(Collected data)
::::::

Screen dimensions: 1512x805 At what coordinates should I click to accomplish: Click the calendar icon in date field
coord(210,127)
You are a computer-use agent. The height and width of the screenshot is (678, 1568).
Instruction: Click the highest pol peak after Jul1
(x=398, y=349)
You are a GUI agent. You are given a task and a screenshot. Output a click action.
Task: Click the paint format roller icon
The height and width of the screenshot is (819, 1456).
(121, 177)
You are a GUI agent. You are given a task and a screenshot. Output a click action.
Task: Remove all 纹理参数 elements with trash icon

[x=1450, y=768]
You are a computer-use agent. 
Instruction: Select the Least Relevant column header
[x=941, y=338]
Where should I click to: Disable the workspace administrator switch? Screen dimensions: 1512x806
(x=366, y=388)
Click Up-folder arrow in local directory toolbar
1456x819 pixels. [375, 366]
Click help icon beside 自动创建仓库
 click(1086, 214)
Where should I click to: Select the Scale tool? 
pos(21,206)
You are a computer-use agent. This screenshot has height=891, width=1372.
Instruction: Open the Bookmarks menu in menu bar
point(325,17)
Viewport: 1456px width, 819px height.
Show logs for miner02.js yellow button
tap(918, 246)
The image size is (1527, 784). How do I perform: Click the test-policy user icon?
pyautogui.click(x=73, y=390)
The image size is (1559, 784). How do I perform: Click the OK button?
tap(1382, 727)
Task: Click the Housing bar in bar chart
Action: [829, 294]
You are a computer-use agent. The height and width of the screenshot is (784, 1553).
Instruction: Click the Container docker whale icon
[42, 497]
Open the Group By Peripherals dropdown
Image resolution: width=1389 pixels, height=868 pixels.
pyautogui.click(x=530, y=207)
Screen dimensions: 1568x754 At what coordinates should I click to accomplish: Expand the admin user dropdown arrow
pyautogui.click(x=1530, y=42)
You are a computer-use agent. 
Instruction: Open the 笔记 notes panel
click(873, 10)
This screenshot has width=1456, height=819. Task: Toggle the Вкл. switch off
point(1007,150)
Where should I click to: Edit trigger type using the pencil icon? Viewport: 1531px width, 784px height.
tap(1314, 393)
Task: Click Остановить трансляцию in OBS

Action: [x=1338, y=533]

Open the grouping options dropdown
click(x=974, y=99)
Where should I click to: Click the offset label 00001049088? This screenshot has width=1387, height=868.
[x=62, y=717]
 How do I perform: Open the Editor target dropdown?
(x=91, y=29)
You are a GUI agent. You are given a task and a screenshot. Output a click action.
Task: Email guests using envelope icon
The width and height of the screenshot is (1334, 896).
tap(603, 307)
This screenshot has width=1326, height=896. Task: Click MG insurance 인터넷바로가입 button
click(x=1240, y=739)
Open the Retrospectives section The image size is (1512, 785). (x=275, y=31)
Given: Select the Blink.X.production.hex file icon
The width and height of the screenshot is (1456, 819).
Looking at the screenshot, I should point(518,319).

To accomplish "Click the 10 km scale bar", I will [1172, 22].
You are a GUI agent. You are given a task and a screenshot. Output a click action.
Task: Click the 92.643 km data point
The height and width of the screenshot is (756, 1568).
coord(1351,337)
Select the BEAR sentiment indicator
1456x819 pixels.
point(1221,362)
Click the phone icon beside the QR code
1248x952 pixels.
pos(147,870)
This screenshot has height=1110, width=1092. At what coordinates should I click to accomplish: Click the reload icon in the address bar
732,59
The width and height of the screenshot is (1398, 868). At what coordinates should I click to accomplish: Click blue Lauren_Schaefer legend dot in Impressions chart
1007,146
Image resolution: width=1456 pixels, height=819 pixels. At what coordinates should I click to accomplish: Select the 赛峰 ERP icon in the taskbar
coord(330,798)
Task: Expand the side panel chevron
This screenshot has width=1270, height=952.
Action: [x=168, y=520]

::::::

◆ **WHAT IS EXPECTED**
Every line of the data above belongs in the answer, unchanged.

◆ **WRITTEN SOLUTION**
Screen dimensions: 1512x805 At what coordinates should I click to accomplish: Click the calendar icon in date field
coord(210,127)
You are a computer-use agent. The height and width of the screenshot is (678, 1568).
Instruction: Click the highest pol peak after Jul1
(x=398, y=349)
You are a GUI agent. You are given a task and a screenshot. Output a click action.
Task: Click the paint format roller icon
The height and width of the screenshot is (819, 1456).
(121, 177)
You are a GUI agent. You are given a task and a screenshot. Output a click action.
Task: Remove all 纹理参数 elements with trash icon

[x=1450, y=768]
You are a computer-use agent. 
Instruction: Select the Least Relevant column header
[x=941, y=338]
Where should I click to: Disable the workspace administrator switch? Screen dimensions: 1512x806
(x=366, y=388)
Click Up-folder arrow in local directory toolbar
1456x819 pixels. [375, 366]
Click help icon beside 自动创建仓库
 click(1086, 214)
Where should I click to: Select the Scale tool? 
pos(21,206)
You are a computer-use agent. This screenshot has height=891, width=1372.
Instruction: Open the Bookmarks menu in menu bar
point(325,17)
Viewport: 1456px width, 819px height.
Show logs for miner02.js yellow button
tap(918, 246)
The image size is (1527, 784). How do I perform: Click the test-policy user icon?
pyautogui.click(x=73, y=390)
The image size is (1559, 784). How do I perform: Click the OK button?
tap(1382, 727)
Task: Click the Housing bar in bar chart
Action: [829, 294]
You are a computer-use agent. The height and width of the screenshot is (784, 1553).
Instruction: Click the Container docker whale icon
[42, 497]
Open the Group By Peripherals dropdown
Image resolution: width=1389 pixels, height=868 pixels.
pyautogui.click(x=530, y=207)
Screen dimensions: 1568x754 At what coordinates should I click to accomplish: Expand the admin user dropdown arrow
pyautogui.click(x=1530, y=42)
You are a computer-use agent. 
Instruction: Open the 笔记 notes panel
click(873, 10)
This screenshot has width=1456, height=819. Task: Toggle the Вкл. switch off
point(1007,150)
Where should I click to: Edit trigger type using the pencil icon? Viewport: 1531px width, 784px height.
tap(1314, 393)
Task: Click Остановить трансляцию in OBS

Action: [x=1338, y=533]

Open the grouping options dropdown
click(x=974, y=99)
Where should I click to: Click the offset label 00001049088? This screenshot has width=1387, height=868.
[x=62, y=717]
 How do I perform: Open the Editor target dropdown?
(x=91, y=29)
You are a GUI agent. You are given a task and a screenshot. Output a click action.
Task: Email guests using envelope icon
The width and height of the screenshot is (1334, 896).
tap(603, 307)
This screenshot has width=1326, height=896. Task: Click MG insurance 인터넷바로가입 button
click(x=1240, y=739)
Open the Retrospectives section The image size is (1512, 785). (x=275, y=31)
Given: Select the Blink.X.production.hex file icon
The width and height of the screenshot is (1456, 819).
Looking at the screenshot, I should point(518,319).

To accomplish "Click the 10 km scale bar", I will [1172, 22].
You are a GUI agent. You are given a task and a screenshot. Output a click action.
Task: Click the 92.643 km data point
The height and width of the screenshot is (756, 1568).
coord(1351,337)
Select the BEAR sentiment indicator
1456x819 pixels.
point(1221,362)
Click the phone icon beside the QR code
1248x952 pixels.
pos(147,870)
This screenshot has height=1110, width=1092. At what coordinates should I click to accomplish: Click the reload icon in the address bar
732,59
The width and height of the screenshot is (1398, 868). At what coordinates should I click to accomplish: Click blue Lauren_Schaefer legend dot in Impressions chart
1007,146
Image resolution: width=1456 pixels, height=819 pixels. At what coordinates should I click to accomplish: Select the 赛峰 ERP icon in the taskbar
coord(330,798)
Task: Expand the side panel chevron
This screenshot has width=1270, height=952.
Action: [x=168, y=520]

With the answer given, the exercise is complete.